一方で、日常生活においては、以下の点に気を配るだけでも感染や悪化を防ぎやすくなります。
- ワクチン接種(百日咳、肺炎球菌、インフルエンザなど)
- 感染症の早期治療・適切な対処
- 喫煙や有害物質の吸入を控える
- 誤嚥防止や栄養バランスの確保
- マスクや防護具を適宜使用する
症状が軽度であっても、長く続く咳や痰、あるいは呼吸困難などを感じたら、自己判断で放置せず医療専門家に相談してみてください。特に、基礎疾患がある方や高齢者の方は、より注意が必要です。
参考文献
- Giãn phế quản. http://www.benhvien103.vn/gian-phe-quan/ (アクセス日不明)
- Bronchiectasis. https://www.ncbi.nlm.nih.gov/books/NBK430810/ (アクセス日不明)
- Causes-Bronchiectasis. https://www.nhs.uk/conditions/bronchiectasis/causes/ (アクセス日不明)
- Overview-Bronchiectasis. https://www.nhs.uk/conditions/bronchiectasis/ (アクセス日不明)

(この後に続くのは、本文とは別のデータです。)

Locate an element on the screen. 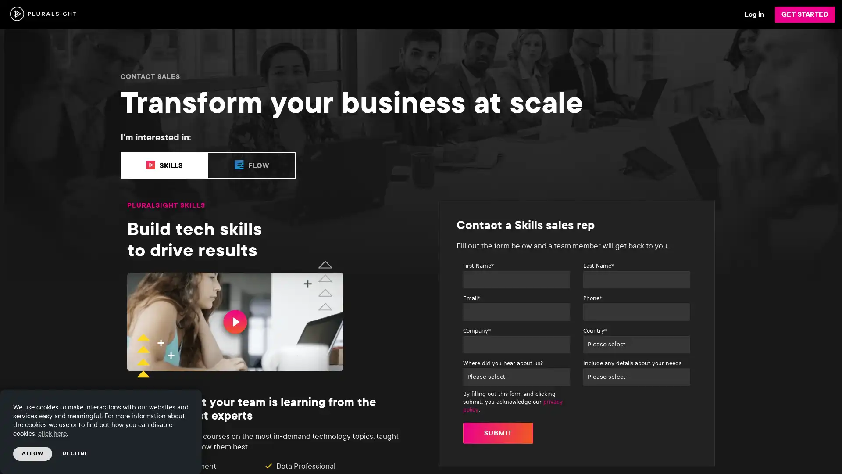 This screenshot has height=474, width=842. ALLOW is located at coordinates (32, 453).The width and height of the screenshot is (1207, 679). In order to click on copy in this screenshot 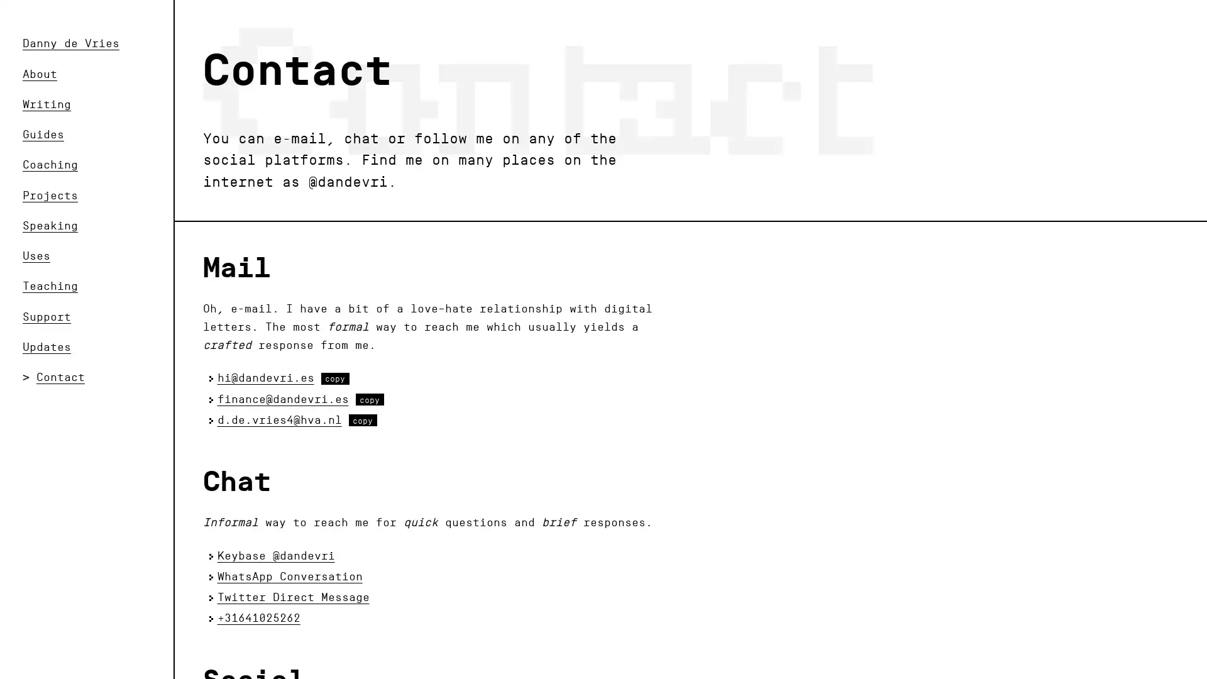, I will do `click(368, 399)`.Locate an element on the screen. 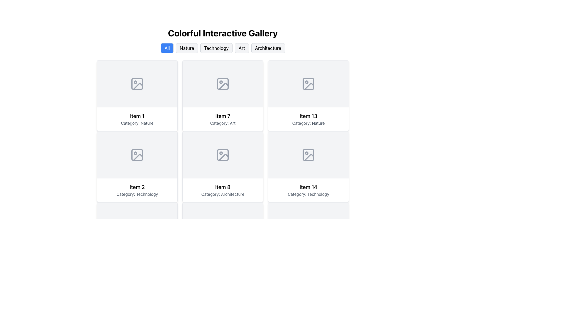  the image placeholder located in the upper section of the 'Item 8' card in the middle row of the gallery is located at coordinates (222, 155).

- Bronchiectasis. https://my.clevelandclinic.org/health/diseases/21144-bronchiectasis (アクセス日不明)
- Why have I got bronchiectasis? https://bronchiectasis.azurewebsites.net/learn/why-have-i-got-bronchiectasis/ (アクセス日不明)
- Kim SY, Shin J, Kim JH, et al. “Association between bronchiectasis and metabolic syndrome: A nationwide population-based study.” BMC Pulmonary Medicine. 2022;22(1):99. doi:10.1186/s12890-022-01884-x
- Crichton ML, Shoemark A, Chalmers JD. “Psychological burden in bronchiectasis.” BMC Pulmonary Medicine. 2023;23(1):72. doi:10.1186/s12890-023-02321-2
免責事項(重要)
本記事は、国内外の医学文献および公的機関の情報を参考に、一般的な知識として提供しています。診断や治療を含む具体的な医療行為を開始・変更する際は、必ず医師や医療専門家にご相談ください。 本記事はあくまで情報提供を目的としており、個別の病態やリスクに対する最終的な判断を示すものではありません。すでに慢性の呼吸器疾患や自己免疫疾患などをお持ちの方、咳・痰・胸部の違和感が長期間続いている方は、早めに医療機関を受診し、専門医の指導のもとで適切な検査や治療方針を検討することを強く推奨いたします。
以上の内容を踏まえ、気管支拡張症に関する知識が少しでも多くの方の健康管理に役立つことを願っています。くれぐれもご自身の判断だけで対処するのではなく、医師や専門家の意見を取り入れたうえで最善のケアを続けてください。